--- Work to be completed ---
Please copy the data below word for word, leaving out the pictures.

--- Data supplied ---

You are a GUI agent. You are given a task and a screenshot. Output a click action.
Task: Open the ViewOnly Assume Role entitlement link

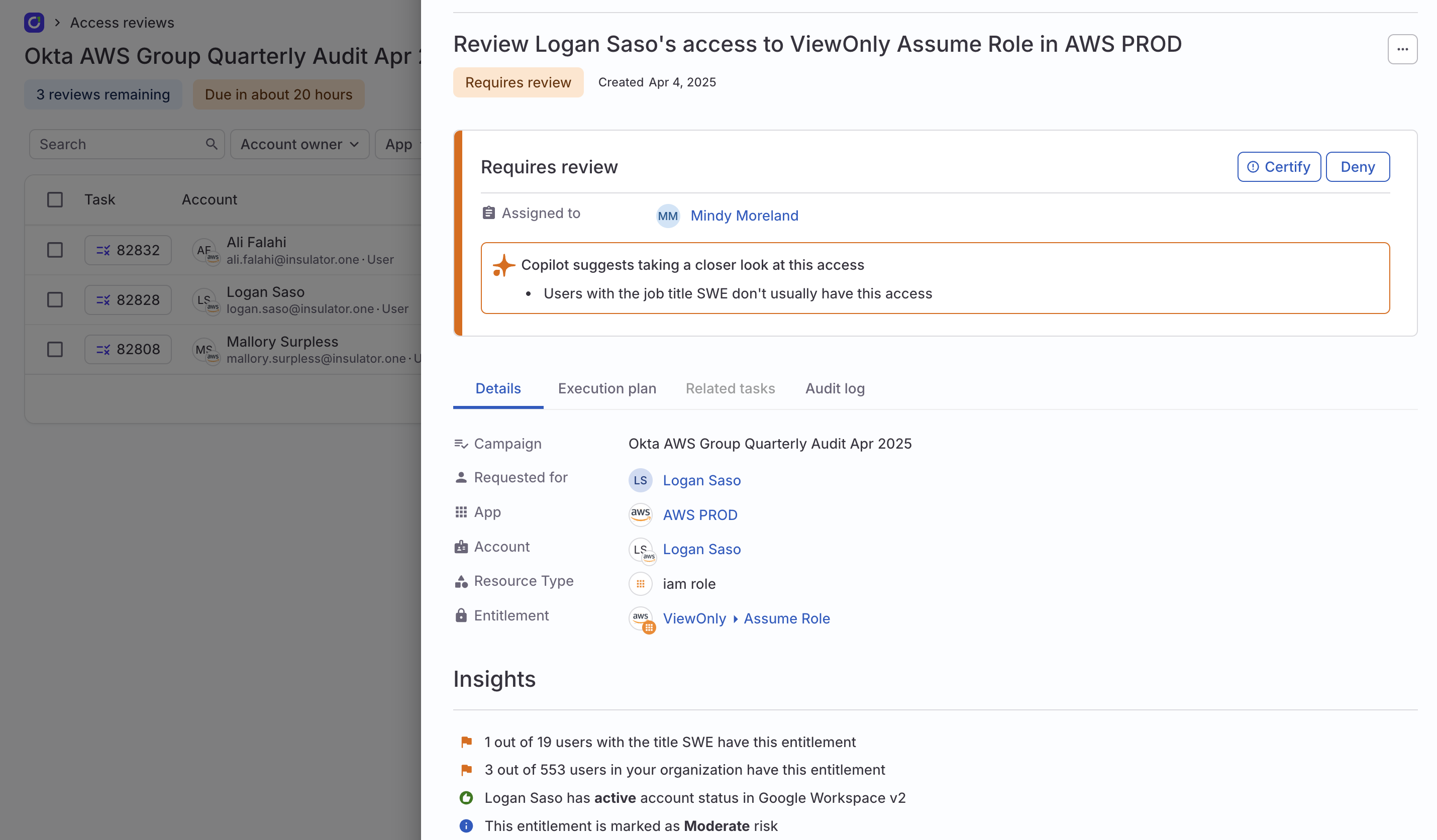pos(747,618)
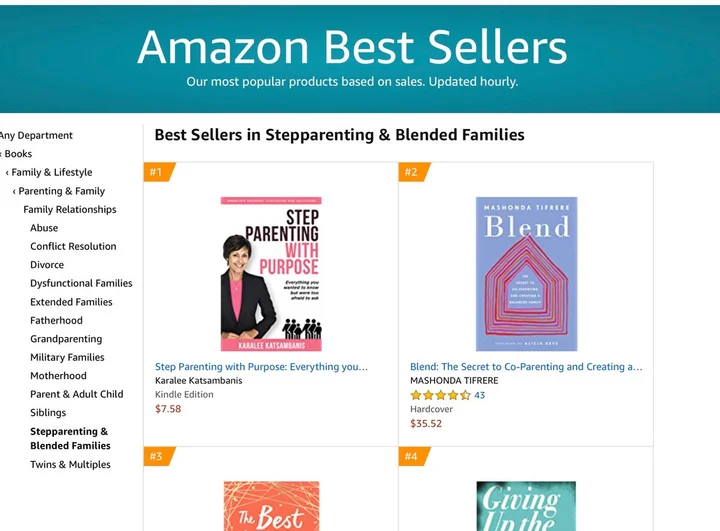
Task: Select Any Department in sidebar
Action: (x=36, y=135)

--- Complete answer ---
You are a GUI agent. You are given a task and a screenshot. Output a click action.
Task: Open the ViewOnly Assume Role entitlement link

pos(747,618)
Task: Select Any Department in sidebar
Action: (x=36, y=135)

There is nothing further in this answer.